На рассвете Фогель и Пегилен отправились на берег озера. В яме, образованной выкорчеванным пнем, лежали мертвецы; их лица были безмятежно спокойны, даже радостны. Пегилену показалось, что в утреннем тумане они как‑то особенно светлы. Руки Адольфины были сложены на груди и только одно небольшое розовое пятно виднелось на ее белом платье против сердца. Клейст полусидел напротив с простреленным черепом. Дуло пистолета он так глубоко засунул в рот, что лицо его нисколько не пострадало. Оно было так же безмятежно, та же радость сияла в нем. Согласно просьбе в письме Адольфины и в других письмах, найденных в ее ларце, в гостинице, Пегилен и Фогель по–Заботились о том, чтобы в тот же деНь, тут же, берегу, вырыли могилу. В десять часов вечера, в темноте, под проливным дождем, были погребены тела Адольфины Фогель и Клейста. Креста на могиле не поставили и только через пятьдесят лет ее оградили цепями и придавили мраморной плитой.
* *
*
В газетах появилось извещение о смерти Адольфины–Софии–Генриетты, рожденной Кебер, составленное ее мужем, в котором он говорил, что умерла она счастливой, что в могилу последовал за нею верный друг и просил его собственных друзей избавить его от бесполезных выражений их сочувствия. Пегилен составил записку, предназначенную для печати, но необнародованную, где упоминал о высоте духа погибших и о том неизгладимом впечатлении, какое произвели на него их счастливые мертвые лица. Друзья горевали молча, среди знакомых шли пересуды; они продолжаются и до сих пор. Правда, теперь мы знаем несколько больше, чем было известно тогда; картина последних дней восстановлена во всех подробностях; мы знаем, что Клейст не был сумасшедшим, что у него не было непосредственных поводов к самоубийству, что Адольфина почти наверное не была его любовницей. Но можем ли мы всё до конца понять, распутать до конца всё, что запуталось в его душе, всё что соединило его судьбу с другой судьбой? Мы только можем еще раз изложить факты, в их предполагаемой внутренней связи.
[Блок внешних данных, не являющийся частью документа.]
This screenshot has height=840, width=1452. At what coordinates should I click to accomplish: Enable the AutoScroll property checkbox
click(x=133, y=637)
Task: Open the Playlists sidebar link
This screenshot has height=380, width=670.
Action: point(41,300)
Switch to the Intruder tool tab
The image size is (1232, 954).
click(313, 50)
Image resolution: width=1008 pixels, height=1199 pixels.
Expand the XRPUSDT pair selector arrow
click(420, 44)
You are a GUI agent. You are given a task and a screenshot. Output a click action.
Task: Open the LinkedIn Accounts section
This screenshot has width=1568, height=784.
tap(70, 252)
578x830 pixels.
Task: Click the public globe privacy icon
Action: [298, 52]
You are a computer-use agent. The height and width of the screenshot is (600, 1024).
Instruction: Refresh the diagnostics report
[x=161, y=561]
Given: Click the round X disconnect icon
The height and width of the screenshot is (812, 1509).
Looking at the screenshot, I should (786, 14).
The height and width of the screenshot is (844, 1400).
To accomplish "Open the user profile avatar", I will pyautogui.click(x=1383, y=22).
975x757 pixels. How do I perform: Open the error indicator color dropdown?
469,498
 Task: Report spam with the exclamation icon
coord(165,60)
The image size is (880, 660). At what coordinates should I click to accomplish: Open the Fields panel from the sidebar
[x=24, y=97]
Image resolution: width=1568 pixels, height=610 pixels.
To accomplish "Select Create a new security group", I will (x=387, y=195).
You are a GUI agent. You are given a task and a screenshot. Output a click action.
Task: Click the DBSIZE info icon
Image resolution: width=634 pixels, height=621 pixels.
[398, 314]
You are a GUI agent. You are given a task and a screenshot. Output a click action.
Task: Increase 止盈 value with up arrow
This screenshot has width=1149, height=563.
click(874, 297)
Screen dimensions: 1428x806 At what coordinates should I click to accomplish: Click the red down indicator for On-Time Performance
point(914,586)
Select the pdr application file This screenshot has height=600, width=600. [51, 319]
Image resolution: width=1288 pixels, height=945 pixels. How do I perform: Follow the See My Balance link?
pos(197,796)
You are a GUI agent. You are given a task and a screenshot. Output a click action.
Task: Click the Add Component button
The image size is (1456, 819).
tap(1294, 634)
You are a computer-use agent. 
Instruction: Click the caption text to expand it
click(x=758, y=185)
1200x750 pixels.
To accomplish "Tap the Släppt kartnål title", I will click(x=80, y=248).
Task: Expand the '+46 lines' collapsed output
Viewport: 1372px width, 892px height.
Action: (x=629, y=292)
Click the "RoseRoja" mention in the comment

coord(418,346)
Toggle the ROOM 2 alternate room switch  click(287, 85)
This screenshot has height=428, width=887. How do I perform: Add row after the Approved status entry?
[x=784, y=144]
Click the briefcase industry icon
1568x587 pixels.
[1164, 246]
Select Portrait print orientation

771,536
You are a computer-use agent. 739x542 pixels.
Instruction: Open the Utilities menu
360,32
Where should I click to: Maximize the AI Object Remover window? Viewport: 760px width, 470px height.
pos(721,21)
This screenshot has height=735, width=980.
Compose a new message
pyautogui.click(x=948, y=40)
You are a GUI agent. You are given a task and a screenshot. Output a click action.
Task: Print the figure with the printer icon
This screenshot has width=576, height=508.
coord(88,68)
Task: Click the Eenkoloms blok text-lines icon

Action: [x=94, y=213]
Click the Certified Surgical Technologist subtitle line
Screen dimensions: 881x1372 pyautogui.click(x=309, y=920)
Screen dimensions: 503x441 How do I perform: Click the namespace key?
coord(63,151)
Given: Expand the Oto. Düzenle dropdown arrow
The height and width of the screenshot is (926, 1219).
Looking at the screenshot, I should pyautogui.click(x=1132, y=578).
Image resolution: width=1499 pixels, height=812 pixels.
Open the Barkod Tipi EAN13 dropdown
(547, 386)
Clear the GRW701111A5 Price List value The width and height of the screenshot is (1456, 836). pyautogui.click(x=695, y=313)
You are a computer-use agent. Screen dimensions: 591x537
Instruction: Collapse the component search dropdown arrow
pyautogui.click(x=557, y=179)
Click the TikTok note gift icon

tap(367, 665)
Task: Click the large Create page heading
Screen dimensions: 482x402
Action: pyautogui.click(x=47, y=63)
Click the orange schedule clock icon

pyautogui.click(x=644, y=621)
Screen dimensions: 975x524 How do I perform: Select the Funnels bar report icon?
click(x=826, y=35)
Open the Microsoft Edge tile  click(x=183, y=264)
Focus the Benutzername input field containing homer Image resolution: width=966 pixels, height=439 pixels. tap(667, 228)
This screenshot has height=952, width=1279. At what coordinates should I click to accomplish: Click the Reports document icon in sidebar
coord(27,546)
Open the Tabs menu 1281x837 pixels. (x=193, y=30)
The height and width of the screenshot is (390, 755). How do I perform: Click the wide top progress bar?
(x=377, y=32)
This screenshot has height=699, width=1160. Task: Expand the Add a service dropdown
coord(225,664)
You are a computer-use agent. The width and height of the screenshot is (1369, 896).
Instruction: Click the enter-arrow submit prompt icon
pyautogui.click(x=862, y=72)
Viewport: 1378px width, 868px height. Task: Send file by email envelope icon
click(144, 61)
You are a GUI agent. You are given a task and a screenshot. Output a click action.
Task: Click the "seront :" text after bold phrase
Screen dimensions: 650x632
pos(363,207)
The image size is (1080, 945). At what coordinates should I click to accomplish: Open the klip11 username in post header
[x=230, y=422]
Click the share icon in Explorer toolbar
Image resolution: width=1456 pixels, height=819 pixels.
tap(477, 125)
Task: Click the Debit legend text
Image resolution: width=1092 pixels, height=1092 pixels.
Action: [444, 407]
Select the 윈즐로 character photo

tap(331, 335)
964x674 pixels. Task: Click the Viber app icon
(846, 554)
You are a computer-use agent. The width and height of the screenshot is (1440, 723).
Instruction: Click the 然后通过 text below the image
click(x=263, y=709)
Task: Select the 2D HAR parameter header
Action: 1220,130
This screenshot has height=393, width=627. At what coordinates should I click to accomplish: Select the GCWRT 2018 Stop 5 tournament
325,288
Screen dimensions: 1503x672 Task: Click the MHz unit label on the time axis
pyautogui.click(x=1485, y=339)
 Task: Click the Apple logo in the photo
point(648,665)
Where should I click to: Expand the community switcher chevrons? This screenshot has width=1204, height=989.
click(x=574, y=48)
Всю жизнь Клейст был гоним судьбой – из города в город, из страны в страну, от невесты к новой возлюбленной, от друга к другу. В таких же вечных судорогах проходило и его творчество. Восторг посещал его, он писал ночи напролет, и потом сжигал написанное. Признания он не получил. Гениальнейшая из гениальных его драм, «Принц Гомбург», при его жизни не нашла издателя. Гете относился к нему враждебно. Яростное славолюбие Клейста так и не получило удовлетворения. Отчаяние сменяло надежду. Ненависть овладевала им с той же чрезмерной, всеразрушающей силой, как и любовь. Верный друг казался внезапно изменником и он сам, самому себе, несмотря на всё, что он прозревал в своем огромном даре, вдруг начинал казаться последним из людей.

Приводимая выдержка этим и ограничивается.